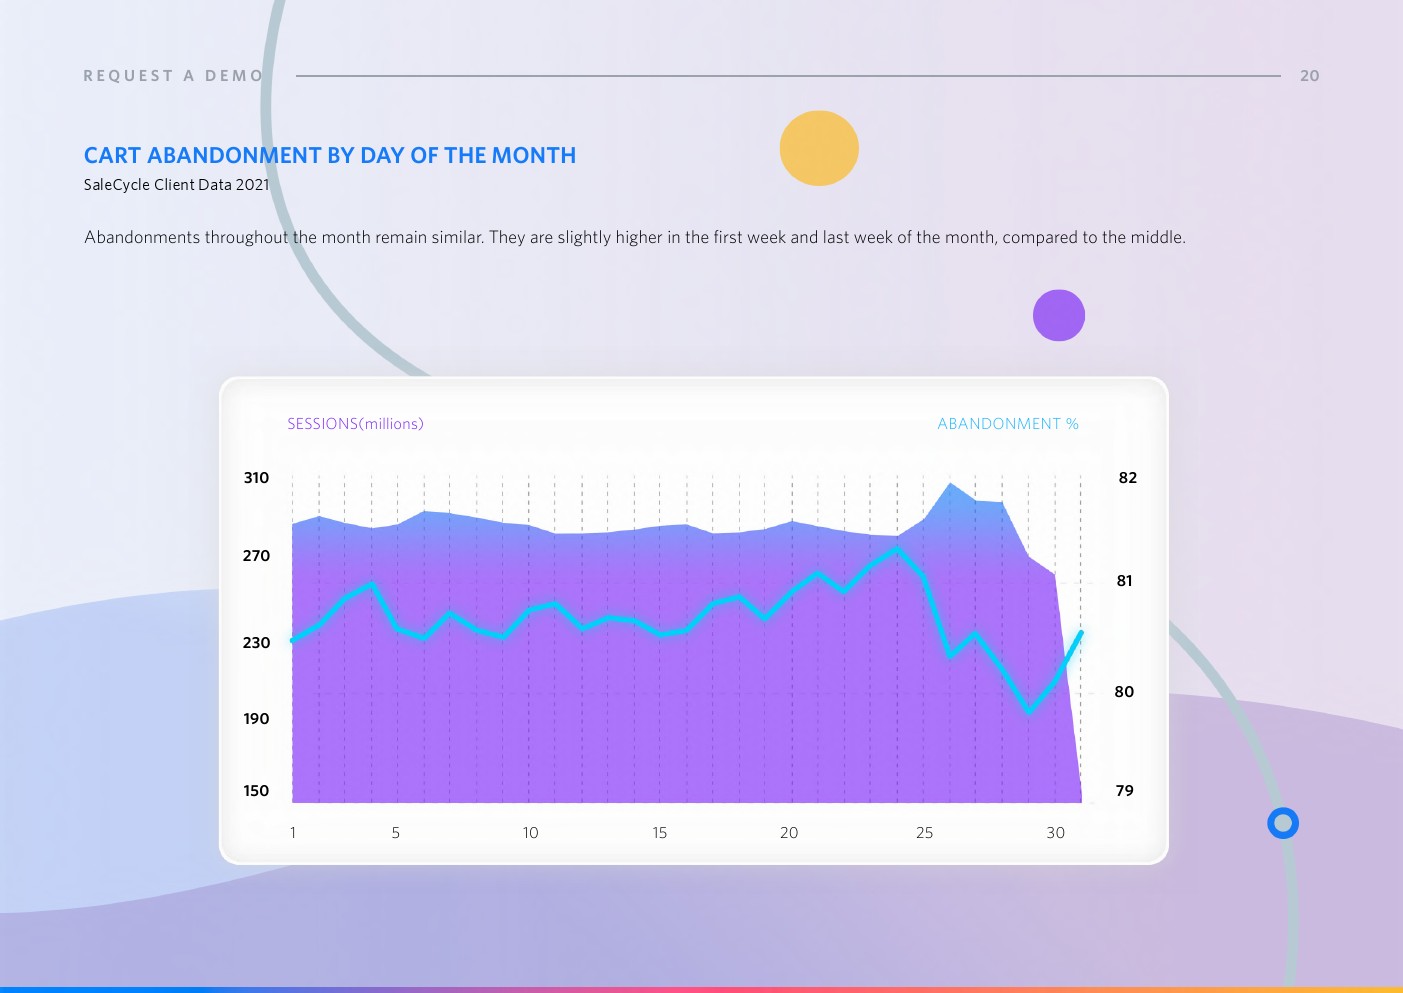Click the 82 abandonment axis value
Image resolution: width=1403 pixels, height=993 pixels.
coord(1127,478)

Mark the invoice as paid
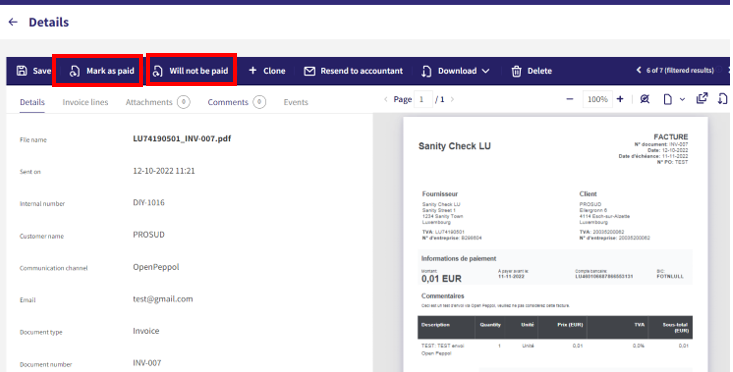(102, 71)
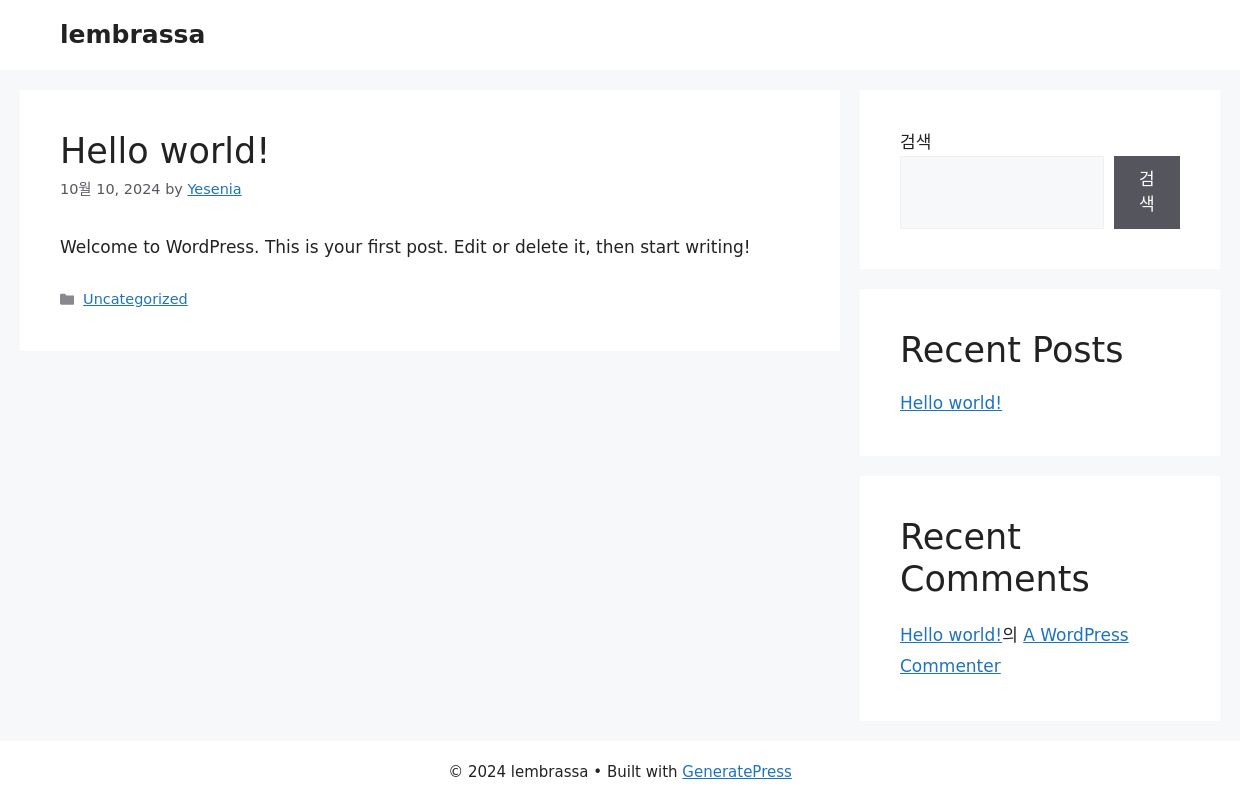Click the lembrassa site title
This screenshot has height=800, width=1240.
point(132,34)
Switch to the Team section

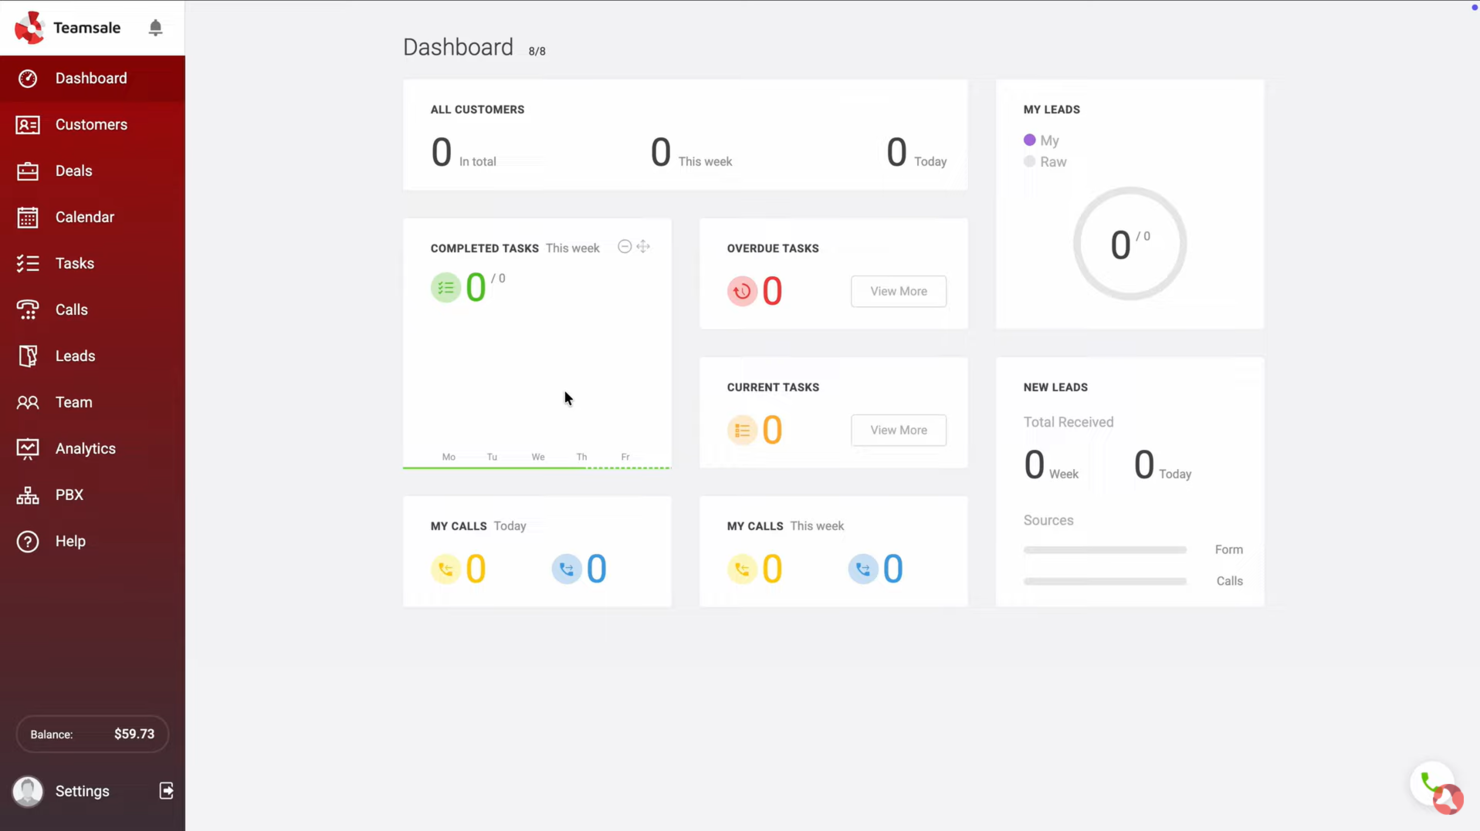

* _Exercise_: Only the lines from the one containing "Mark the invoice as paid" through the end of the records are wanted, set down exactly and without their pictures.

* _Answer to this problem_:
Mark the invoice as paid
(102, 71)
Click the lembrassa site title
This screenshot has height=800, width=1240.
point(132,34)
Switch to the Team section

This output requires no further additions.